-------- Dataset records

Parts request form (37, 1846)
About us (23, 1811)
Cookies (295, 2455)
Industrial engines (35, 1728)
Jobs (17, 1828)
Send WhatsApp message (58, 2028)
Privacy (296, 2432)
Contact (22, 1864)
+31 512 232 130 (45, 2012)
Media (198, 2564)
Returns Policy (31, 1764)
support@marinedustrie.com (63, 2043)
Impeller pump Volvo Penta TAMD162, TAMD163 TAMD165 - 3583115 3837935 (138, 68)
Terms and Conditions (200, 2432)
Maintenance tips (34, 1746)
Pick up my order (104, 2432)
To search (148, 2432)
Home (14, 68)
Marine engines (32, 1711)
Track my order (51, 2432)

----------------
-------- Dataset records

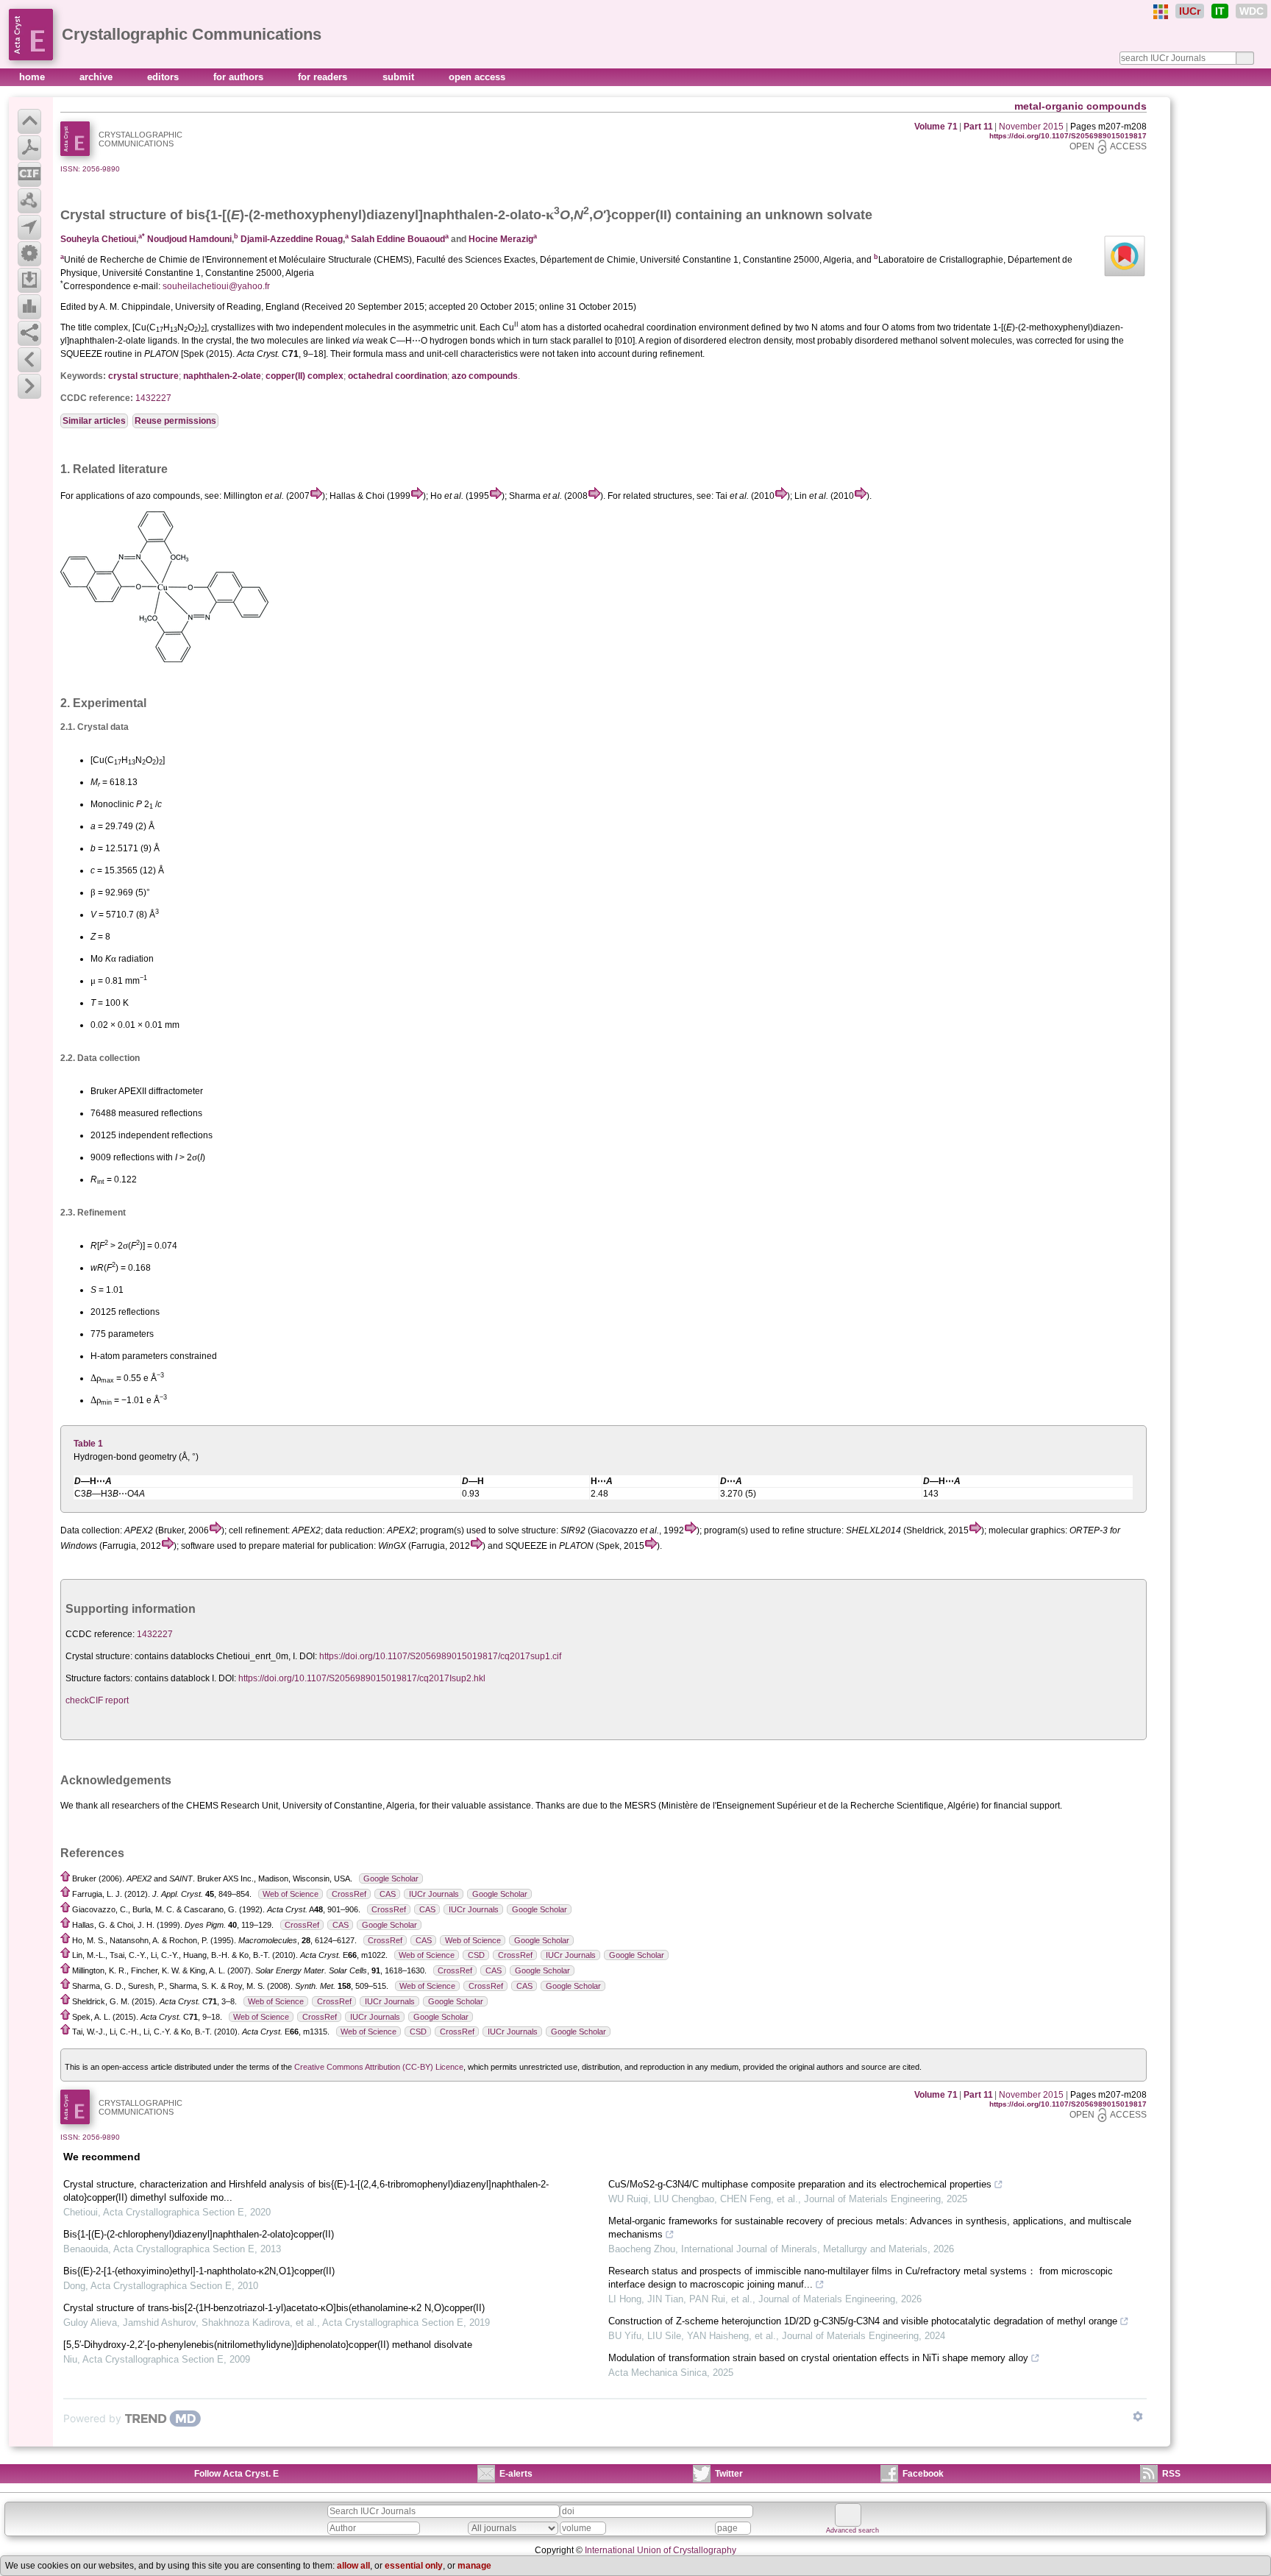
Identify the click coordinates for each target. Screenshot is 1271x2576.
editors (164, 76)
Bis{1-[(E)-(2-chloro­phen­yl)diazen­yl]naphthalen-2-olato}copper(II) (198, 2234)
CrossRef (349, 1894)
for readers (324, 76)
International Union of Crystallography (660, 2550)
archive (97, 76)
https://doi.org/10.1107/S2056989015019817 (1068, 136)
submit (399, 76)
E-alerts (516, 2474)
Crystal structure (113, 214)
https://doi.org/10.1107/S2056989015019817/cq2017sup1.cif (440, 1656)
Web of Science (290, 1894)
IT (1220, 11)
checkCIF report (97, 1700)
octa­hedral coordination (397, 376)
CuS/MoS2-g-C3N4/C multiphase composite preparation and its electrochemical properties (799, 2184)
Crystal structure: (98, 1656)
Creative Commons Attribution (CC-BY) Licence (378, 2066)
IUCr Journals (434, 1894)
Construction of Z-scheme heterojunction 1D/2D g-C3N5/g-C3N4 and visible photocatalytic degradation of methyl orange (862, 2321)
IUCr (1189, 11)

----------------

- Exercise prompt -
After locating the line holding "Parts request form (37, 1846)" above, output exactly that line and every line after it through the line holding "Track my order (51, 2432)". Include nothing else.

- Finished task -
Parts request form (37, 1846)
About us (23, 1811)
Cookies (295, 2455)
Industrial engines (35, 1728)
Jobs (17, 1828)
Send WhatsApp message (58, 2028)
Privacy (296, 2432)
Contact (22, 1864)
+31 512 232 130 (45, 2012)
Media (198, 2564)
Returns Policy (31, 1764)
support@marinedustrie.com (63, 2043)
Impeller pump Volvo Penta TAMD162, TAMD163 TAMD165 - 3583115 3837935 (138, 68)
Terms and Conditions (200, 2432)
Maintenance tips (34, 1746)
Pick up my order (104, 2432)
To search (148, 2432)
Home (14, 68)
Marine engines (32, 1711)
Track my order (51, 2432)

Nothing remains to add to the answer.